Except, it’s horrendously expensive. In terms of experiences, it’s remarkably affordable, but in terms of real dollars, a small fortune. We saved from the day we returned from our Mediterranean adventure. Every month for ten years, for 120 months, we put $200 in a world cruise savings account. Our goal was to pay at least one full fair around the world in cash. It turns out; we had three kids instead. So, when we went to cash out our anniversary fund, a world cruise was out of the question. Instead, we spent a month in the South Pacific as a family of five. I’m not complaining; it was incredible, it didn’t quench our thirst for anything. If anything, it only motivated us to save more aggressively and be more strategic about earning going forward.
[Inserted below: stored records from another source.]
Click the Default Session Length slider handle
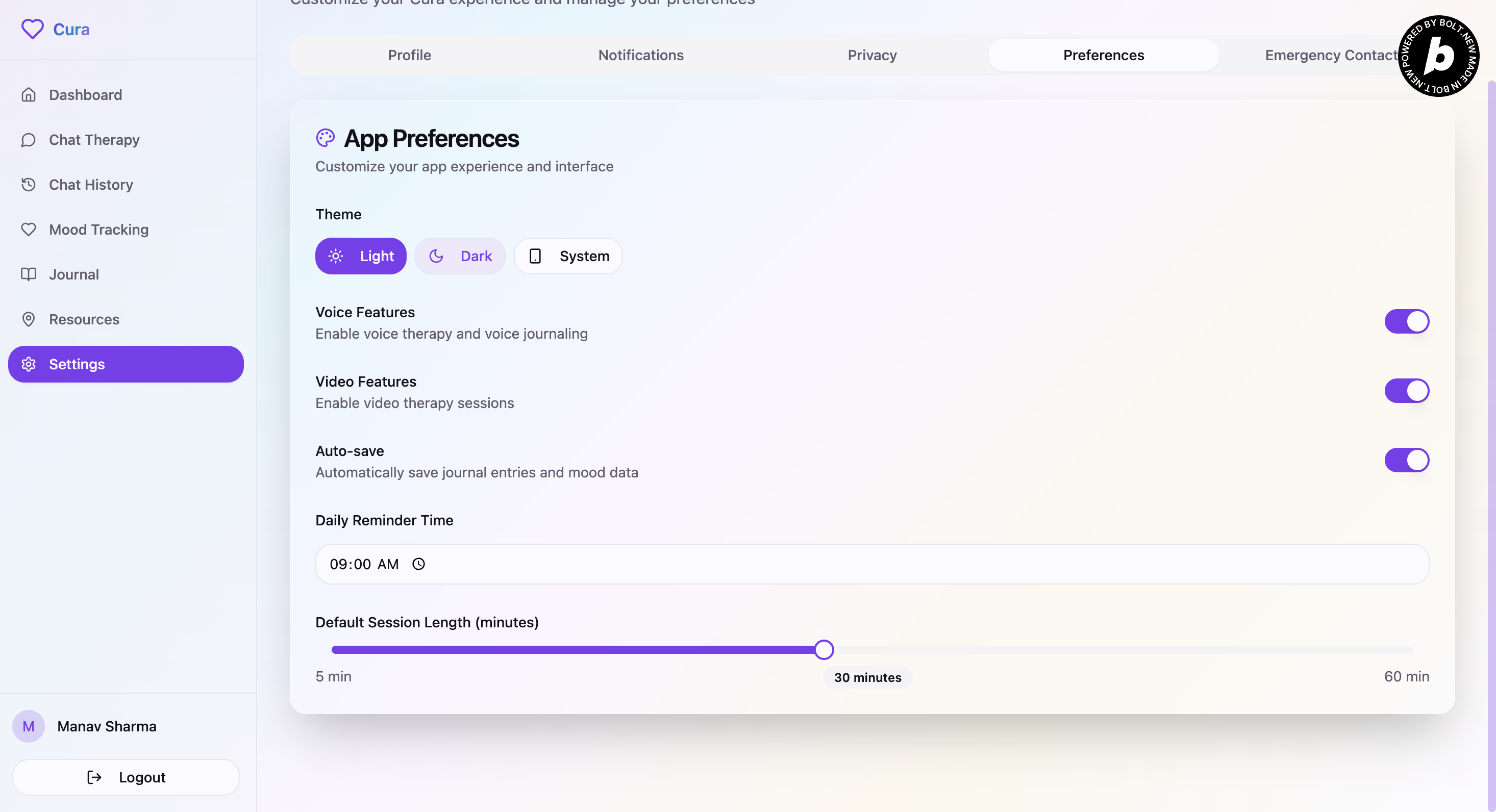 [824, 649]
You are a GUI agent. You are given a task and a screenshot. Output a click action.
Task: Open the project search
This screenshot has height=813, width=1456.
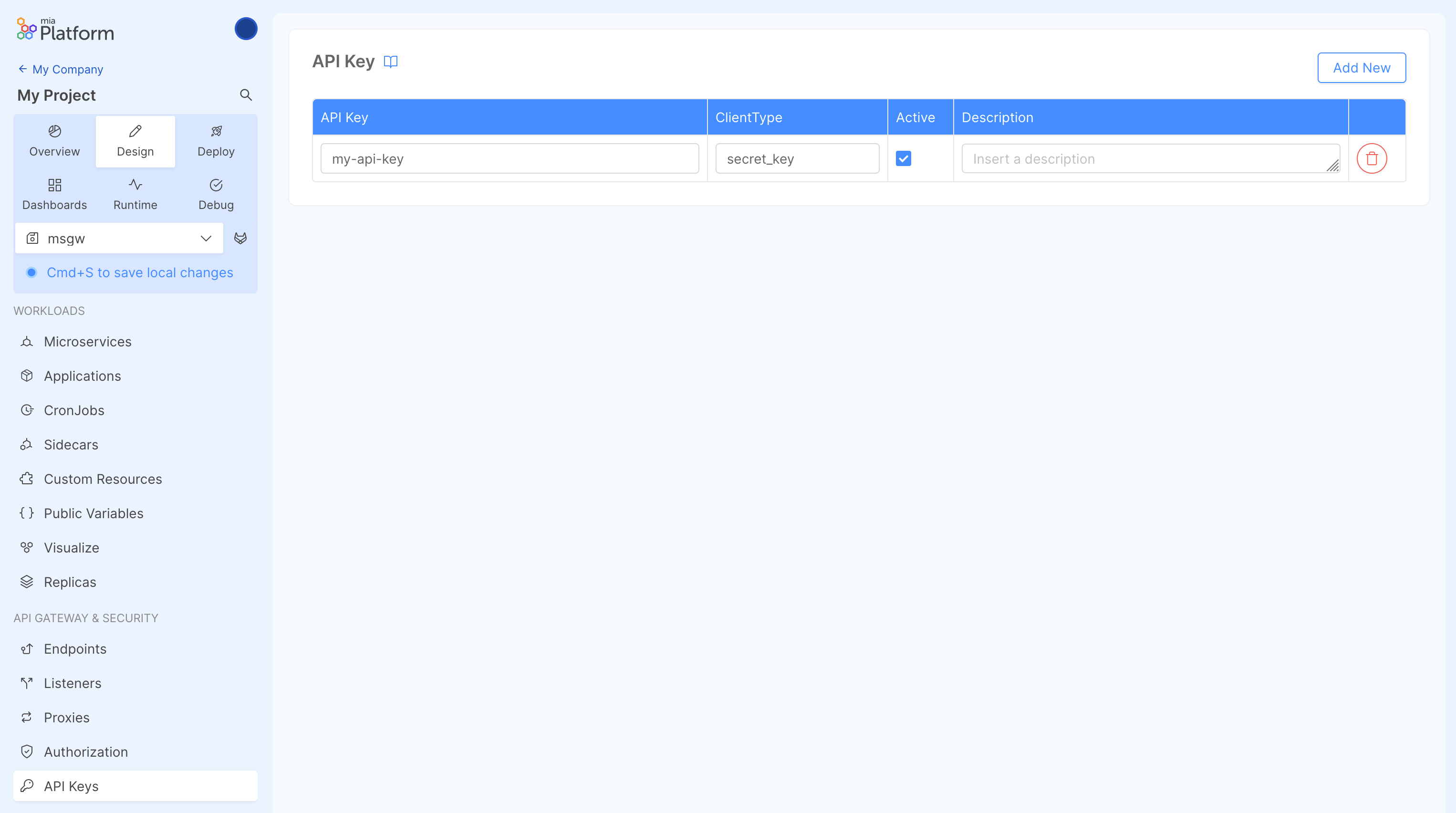click(246, 94)
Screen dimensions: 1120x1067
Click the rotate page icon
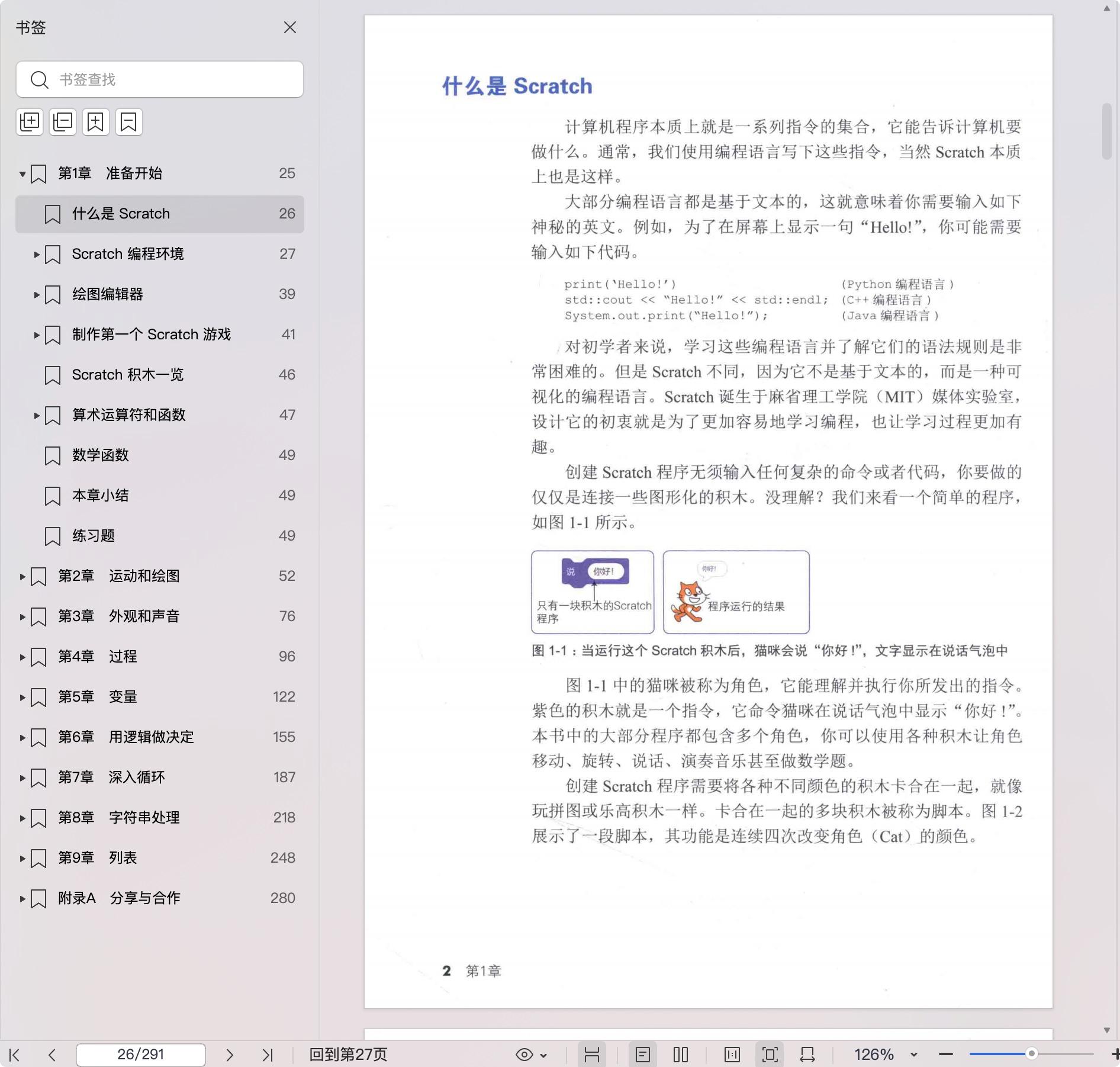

So, to answer your question, my dream trip is still that one. Around the world by ship. It’s the only way to go. No navigating, no complicated connections, no pieced together itineraries or border crossings. You (over) pack once, and don’t worry about a thing until it’s time to pack everything you brought and acquired back home.
Every detail is managed while you sleep. It’s like Christmas morning every single day. You go to sleep full of decadent desserts on Christmas eve and wake up with a new gift to unwrap. And arriving in each city’s harbor at sunrise never disappoints – it truly is a gift.